This likely says more about the public mood than about Nike. (Nike did not respond to a request for comment.) When ex-Google CEO Eric Schmidt mentioned AI in his speech to graduates of the University of Arizona, he was rewarded with a hail of boos. Soldiering on, Schmidt argued that to behave as if a grim AI future is inevitable is “surrendering your agency.”
But obviously the forceful jeering is the agency, or at least a big part of it. Complaining, calling out fakery, demonizing AI as inauthentic: These are the everyday weapons of the consumer marketplace. If anything makes you want to pick on—or shun—a particular company, it’s that company seemingly outsourcing its core identity messaging to a galaxy-brain robot. Brands are particularly vulnerable to charges of inauthenticity, and AI is currently an inauthenticity force multiplier.

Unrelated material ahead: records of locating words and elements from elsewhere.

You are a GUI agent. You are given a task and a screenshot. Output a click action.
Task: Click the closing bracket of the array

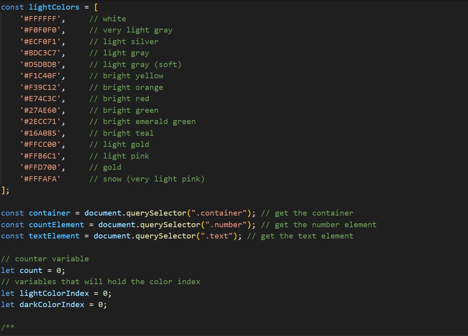3,190
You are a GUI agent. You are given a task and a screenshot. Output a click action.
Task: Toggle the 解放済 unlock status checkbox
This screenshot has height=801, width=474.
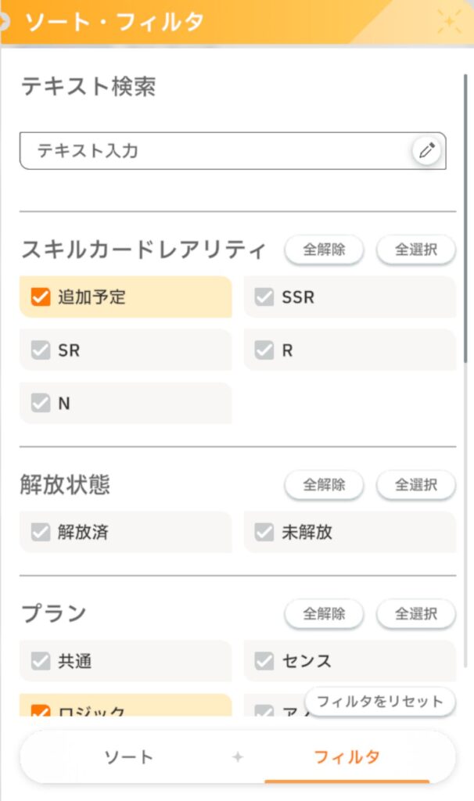[41, 533]
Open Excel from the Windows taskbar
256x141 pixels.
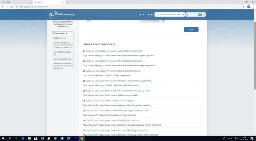pos(42,138)
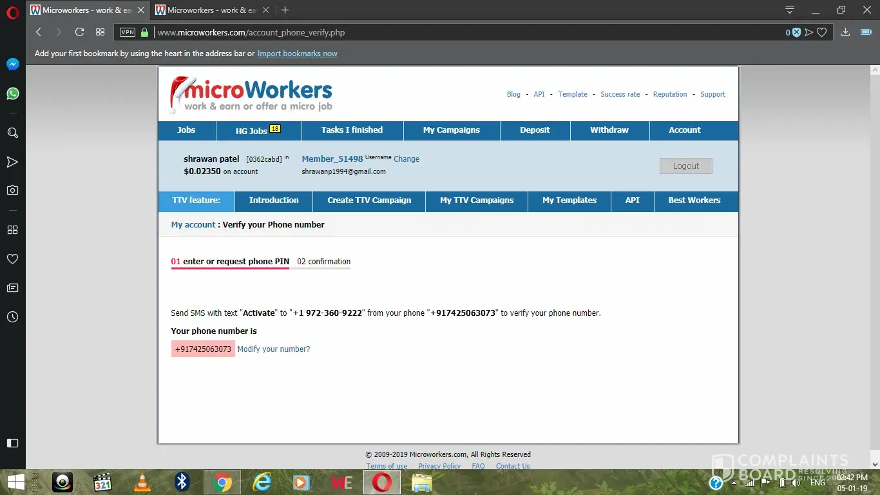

This challenge didn’t start this week: The controversy around a 2024 Apple iPad ad depicting all manner of creative tools being crushed, in effect by edgy tech like AI, was an early example of a brand seeming to betray its own roots; Apple apologized. But clearly the stakes have only gotten higher as AI’s societal influence has become more pronounced.
Some brands have explicitly staked out non-AI positions, in the tradition of products declaring non-GMO status, or promising fair trade practices or natural ingredients. Radio and podcast giant iHeartMedia uses the slogan “Guaranteed Human” as part of a brand pledge not to use AI-generated personalities or music. Apparel brand Aerie has promised not to use AI-built images in its marketing; “In an industry where everything is generated, realness becomes special,” its CMO said recently. Dove has a similar commitment. Polaroid has promoted its pro-analog message with explicitly anti-AI marketing.
That said, at this point no amount of pushback is going to reverse the forward march of AI in general (no matter what Eric Schmidt tells college students about their agency). And as the technology threads its way into the culture at large and business in particular, it’s going to get tougher to live up to any claim of being AI-free, official or otherwise. It may turn out the only thing worse than a brand that relies on AI is one that resorts to that all-too-human practice: not really committing to avoid it, and trying to hide in the murky middle.